#### Things to do
a – Could you copy the vaporizer forum thread word for word, from "# When I use" up to and including "I get ripped."?
b – In the vaporizer forum thread, why is racerboy71 unsure what the iolite sells for? Answer in one to three sentences.
c – Can you turn the paragraph of the vaporizer forum thread that begins "i also have one called the iolite" into a short bulleted list that keeps its main facts?

#### Provided passage
/---
# When I use my homemade lightbulb vaporizer i don't get that high?



## masterkush15 (Aug 24, 2011)

But when I use my gravity bong with the same amount of weed, I get ripped.


----------



## racerboy71 (Aug 24, 2011)

well, nothing against your light bulb vape, but i'm not exactly sure how well they work compared to say a store bought vape like a volcano or something similar, but even saying that, vapes definitely give a different type of high compared to a bong for sure.. i find the high from a vape to be much cleaner and more in the head then my roor, and that's out of my extreme q vape..
different methods of using are surely going to give you different effects no doubt..


----------



## masterkush15 (Aug 24, 2011)

racerboy71 said:


> well, nothing against your light bulb vape, but i'm not exactly sure how well they work compared to say a store bought vape like a volcano or something similar, but even saying that, vapes definitely give a different type of high compared to a bong for sure.. i find the high from a vape to be much cleaner and more in the head then my roor, and that's out of my extreme q vape..
> different methods of using are surely going to give you different effects no doubt..


 Yeah, idk how well this lightbulb vape works. I enjoy smoking a bong or gravity bong so much more than it. The gravity bong hits instantly and I'm ripped afterwards. The vaporizer takes a little while to hit and half the time I burn the weed. I wanted to use a vaporizer because I run and I don't want it to affect me. Any tips?


----------



## cranker (Aug 24, 2011)

If you're smoking good weed out of anything but glass pieces you're ruining the experience


----------



## racerboy71 (Aug 24, 2011)

masterkush15 said:


> Yeah, idk how well this lightbulb vape works. I enjoy smoking a bong or gravity bong so much more than it. The gravity bong hits instantly and I'm ripped afterwards. The vaporizer takes a little while to hit and half the time I burn the weed. I wanted to use a vaporizer because I run and I don't want it to affect me. Any tips?


 you can pick up a decent hand held vape for a hundred bucks or so online.. i've never used one, but i hear lots of good things about that one called the magic flight launch box.. it's a super small hand held jobby that runs off of one aa battery i do believe.. 
i also have one called the iolite that runs off of lighter fluid.. it works pretty good for what it is, a cheap handheld vape.. i think it goes for a lil more than the magic flight though, not sure as i got mine as a package deal when i got my extreme q vape, the extreme package it was called, and for $300 i got the extreme q and the iolite both.. the extreme q is a bigger house version of a vape, more along the lines of say the volcano, minus the extreme price tag that comes with the volcano..


----------



## DSB65 (Aug 24, 2011)

So racer hoW do you like the extreme q...ive never even tryed a vape before...


----------



## racerboy71 (Aug 24, 2011)

DSB65 said:


> So racer hoW do you like the extreme q...ive never even tryed a vape before...
\---
#### Entries supplied
/---
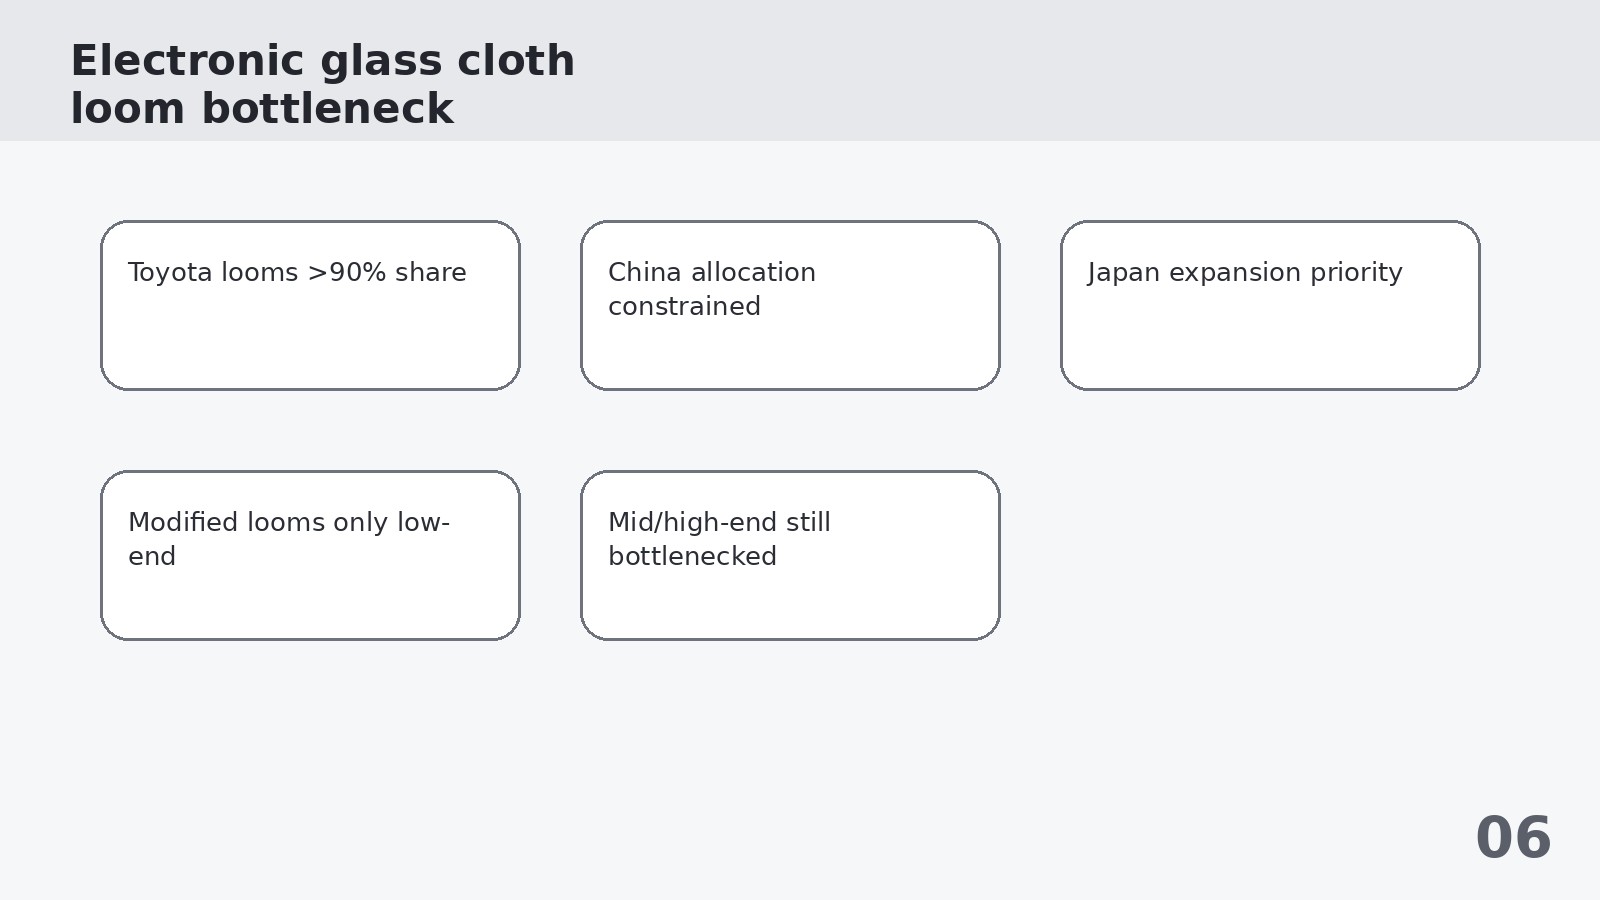The image size is (1600, 900).
Task: Click the word 'end' on the fourth card's second line
Action: [x=152, y=557]
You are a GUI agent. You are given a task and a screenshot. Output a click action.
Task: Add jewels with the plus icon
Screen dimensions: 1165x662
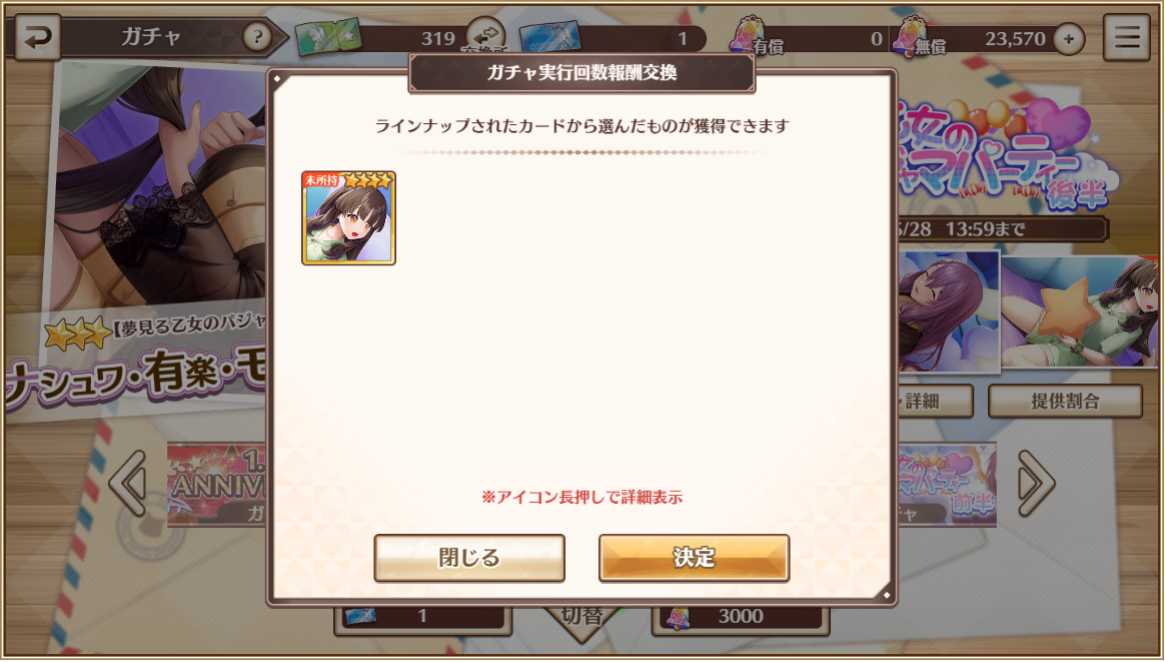pos(1068,39)
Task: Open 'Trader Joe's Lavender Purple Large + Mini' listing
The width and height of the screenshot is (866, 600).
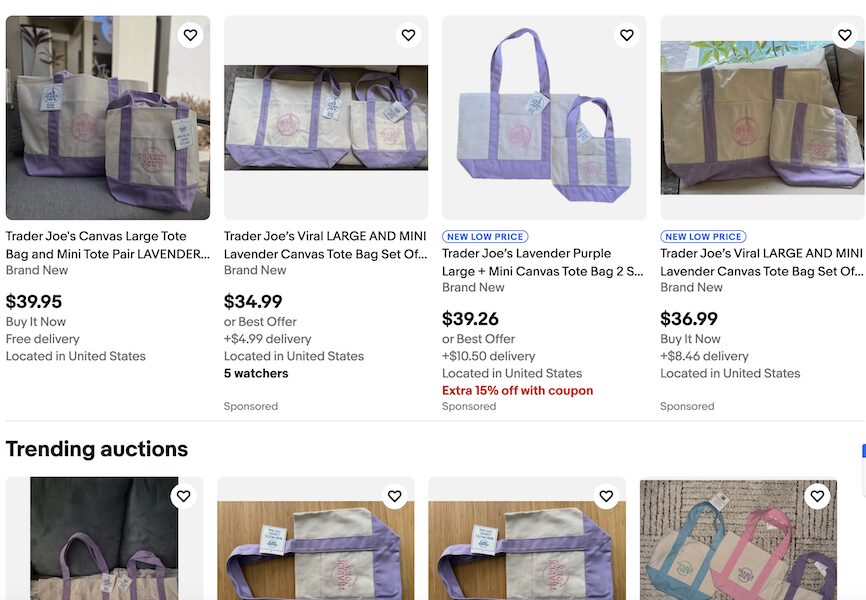Action: (543, 262)
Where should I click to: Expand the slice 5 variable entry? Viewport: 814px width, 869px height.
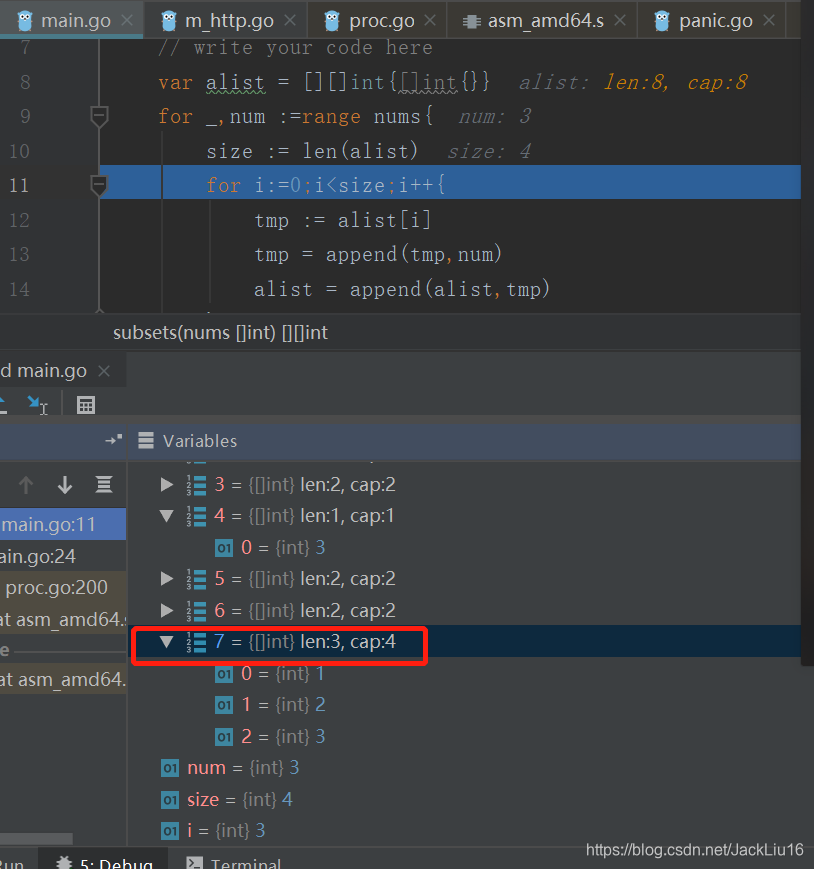coord(166,580)
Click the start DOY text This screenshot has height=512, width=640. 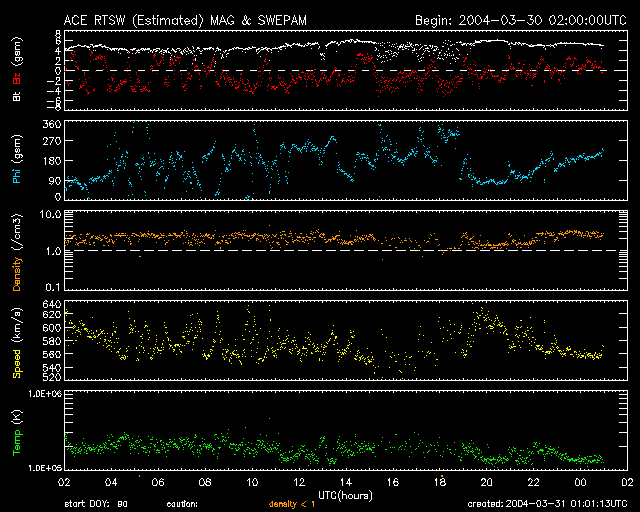click(x=95, y=505)
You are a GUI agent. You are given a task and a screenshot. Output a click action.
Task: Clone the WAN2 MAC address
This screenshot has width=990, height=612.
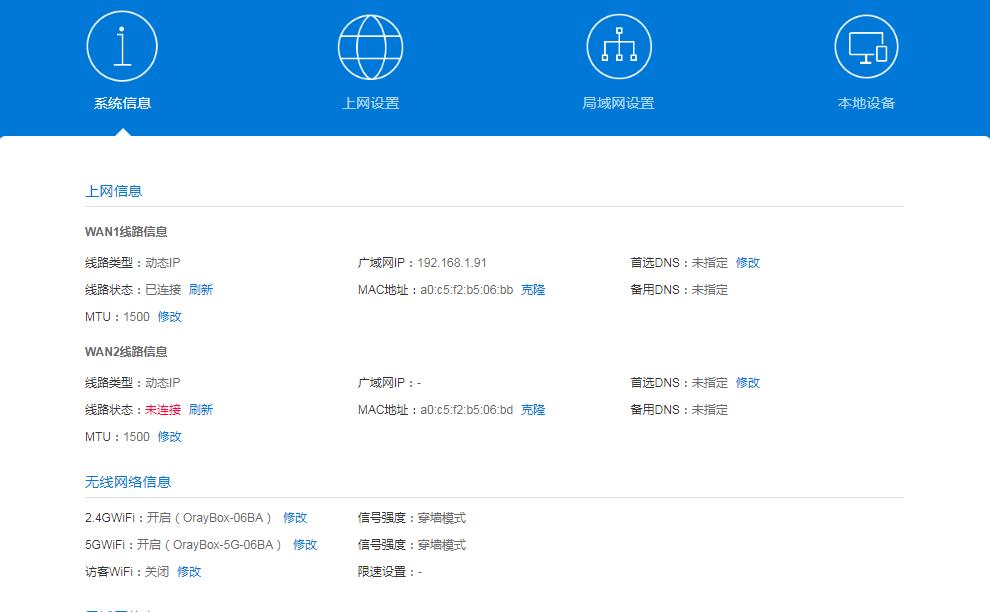click(x=531, y=409)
\---
#### Solutions to the tasks
a –
# When I use my homemade lightbulb vaporizer i don't get that high?



## masterkush15 (Aug 24, 2011)

But when I use my gravity bong with the same amount of weed, I get ripped.

b – racerboy71 didn't buy the iolite on its own. It came in a package deal called the extreme package, which included the extreme q vape and the iolite together for $300.

c –
- The iolite runs on lighter fluid and works pretty well for a cheap handheld vape.
- It probably costs a little more than the magic flight, though racerboy71 isn't sure.
- racerboy71 got it in the extreme package, which included the extreme q and the iolite for $300.
- The extreme q is a bigger home vape, similar to the volcano but without the volcano's high price.